Pixel coordinate grounding data

- - - -

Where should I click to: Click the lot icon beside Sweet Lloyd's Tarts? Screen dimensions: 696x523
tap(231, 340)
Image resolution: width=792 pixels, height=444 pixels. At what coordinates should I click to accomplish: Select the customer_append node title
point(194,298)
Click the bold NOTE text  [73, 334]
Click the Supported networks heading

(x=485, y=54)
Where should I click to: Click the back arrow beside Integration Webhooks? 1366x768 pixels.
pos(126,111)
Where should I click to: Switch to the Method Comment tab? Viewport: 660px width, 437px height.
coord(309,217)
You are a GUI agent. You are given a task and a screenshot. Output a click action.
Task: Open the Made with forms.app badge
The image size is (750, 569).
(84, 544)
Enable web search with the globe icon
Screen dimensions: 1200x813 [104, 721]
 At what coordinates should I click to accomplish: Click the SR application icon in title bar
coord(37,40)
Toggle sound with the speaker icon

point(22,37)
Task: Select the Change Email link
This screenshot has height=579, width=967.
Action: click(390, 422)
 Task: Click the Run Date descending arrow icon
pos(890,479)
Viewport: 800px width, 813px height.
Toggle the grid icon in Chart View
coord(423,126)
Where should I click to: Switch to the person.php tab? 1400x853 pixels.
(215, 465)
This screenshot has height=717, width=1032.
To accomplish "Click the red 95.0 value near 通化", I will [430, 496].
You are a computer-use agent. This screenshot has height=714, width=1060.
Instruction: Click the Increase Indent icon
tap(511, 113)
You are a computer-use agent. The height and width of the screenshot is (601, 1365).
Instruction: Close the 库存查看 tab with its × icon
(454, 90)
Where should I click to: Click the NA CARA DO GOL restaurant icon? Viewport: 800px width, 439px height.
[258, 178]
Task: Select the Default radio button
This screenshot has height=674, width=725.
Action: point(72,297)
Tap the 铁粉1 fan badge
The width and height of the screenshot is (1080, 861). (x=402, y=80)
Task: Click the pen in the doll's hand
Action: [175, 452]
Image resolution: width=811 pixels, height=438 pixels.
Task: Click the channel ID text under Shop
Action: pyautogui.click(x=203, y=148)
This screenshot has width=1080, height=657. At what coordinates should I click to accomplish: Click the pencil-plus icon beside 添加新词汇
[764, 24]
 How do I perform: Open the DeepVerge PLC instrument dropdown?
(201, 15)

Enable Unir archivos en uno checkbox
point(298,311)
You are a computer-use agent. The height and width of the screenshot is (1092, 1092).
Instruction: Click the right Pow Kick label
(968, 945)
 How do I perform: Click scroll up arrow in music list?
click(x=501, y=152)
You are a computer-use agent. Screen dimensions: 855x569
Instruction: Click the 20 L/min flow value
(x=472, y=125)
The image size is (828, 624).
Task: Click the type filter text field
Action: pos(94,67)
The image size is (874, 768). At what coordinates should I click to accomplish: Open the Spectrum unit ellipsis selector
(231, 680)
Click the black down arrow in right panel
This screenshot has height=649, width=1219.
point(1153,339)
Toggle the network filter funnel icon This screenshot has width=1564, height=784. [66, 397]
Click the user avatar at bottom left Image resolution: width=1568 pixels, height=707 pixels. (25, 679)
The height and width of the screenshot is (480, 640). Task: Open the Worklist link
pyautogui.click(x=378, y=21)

- - - -

▶ Task to carry out:
Transcribe the records above in full, exactly as they stand.

▶ Response:
Where should I click to: Click the lot icon beside Sweet Lloyd's Tarts? Screen dimensions: 696x523
tap(231, 340)
Image resolution: width=792 pixels, height=444 pixels. At what coordinates should I click to accomplish: Select the customer_append node title
point(194,298)
Click the bold NOTE text  [73, 334]
Click the Supported networks heading

(x=485, y=54)
Where should I click to: Click the back arrow beside Integration Webhooks? 1366x768 pixels.
pos(126,111)
Where should I click to: Switch to the Method Comment tab? Viewport: 660px width, 437px height.
coord(309,217)
You are a GUI agent. You are given a task and a screenshot. Output a click action.
Task: Open the Made with forms.app badge
The image size is (750, 569).
(84, 544)
Enable web search with the globe icon
Screen dimensions: 1200x813 [104, 721]
 At what coordinates should I click to accomplish: Click the SR application icon in title bar
coord(37,40)
Toggle sound with the speaker icon

point(22,37)
Task: Select the Change Email link
This screenshot has height=579, width=967.
Action: click(390, 422)
 Task: Click the Run Date descending arrow icon
pos(890,479)
Viewport: 800px width, 813px height.
Toggle the grid icon in Chart View
coord(423,126)
Where should I click to: Switch to the person.php tab? 1400x853 pixels.
(215, 465)
This screenshot has height=717, width=1032.
To accomplish "Click the red 95.0 value near 通化", I will [430, 496].
You are a computer-use agent. This screenshot has height=714, width=1060.
Instruction: Click the Increase Indent icon
tap(511, 113)
You are a computer-use agent. The height and width of the screenshot is (601, 1365).
Instruction: Close the 库存查看 tab with its × icon
(454, 90)
Where should I click to: Click the NA CARA DO GOL restaurant icon? Viewport: 800px width, 439px height.
[258, 178]
Task: Select the Default radio button
This screenshot has height=674, width=725.
Action: point(72,297)
Tap the 铁粉1 fan badge
The width and height of the screenshot is (1080, 861). (x=402, y=80)
Task: Click the pen in the doll's hand
Action: [175, 452]
Image resolution: width=811 pixels, height=438 pixels.
Task: Click the channel ID text under Shop
Action: pyautogui.click(x=203, y=148)
This screenshot has width=1080, height=657. At what coordinates should I click to accomplish: Click the pencil-plus icon beside 添加新词汇
[764, 24]
 How do I perform: Open the DeepVerge PLC instrument dropdown?
(201, 15)

Enable Unir archivos en uno checkbox
point(298,311)
You are a computer-use agent. The height and width of the screenshot is (1092, 1092).
Instruction: Click the right Pow Kick label
(968, 945)
 How do I perform: Click scroll up arrow in music list?
click(x=501, y=152)
You are a computer-use agent. Screen dimensions: 855x569
Instruction: Click the 20 L/min flow value
(x=472, y=125)
The image size is (828, 624).
Task: Click the type filter text field
Action: pos(94,67)
The image size is (874, 768). At what coordinates should I click to accomplish: Open the Spectrum unit ellipsis selector
(231, 680)
Click the black down arrow in right panel
This screenshot has height=649, width=1219.
point(1153,339)
Toggle the network filter funnel icon This screenshot has width=1564, height=784. [66, 397]
Click the user avatar at bottom left Image resolution: width=1568 pixels, height=707 pixels. (25, 679)
The height and width of the screenshot is (480, 640). Task: Open the Worklist link
pyautogui.click(x=378, y=21)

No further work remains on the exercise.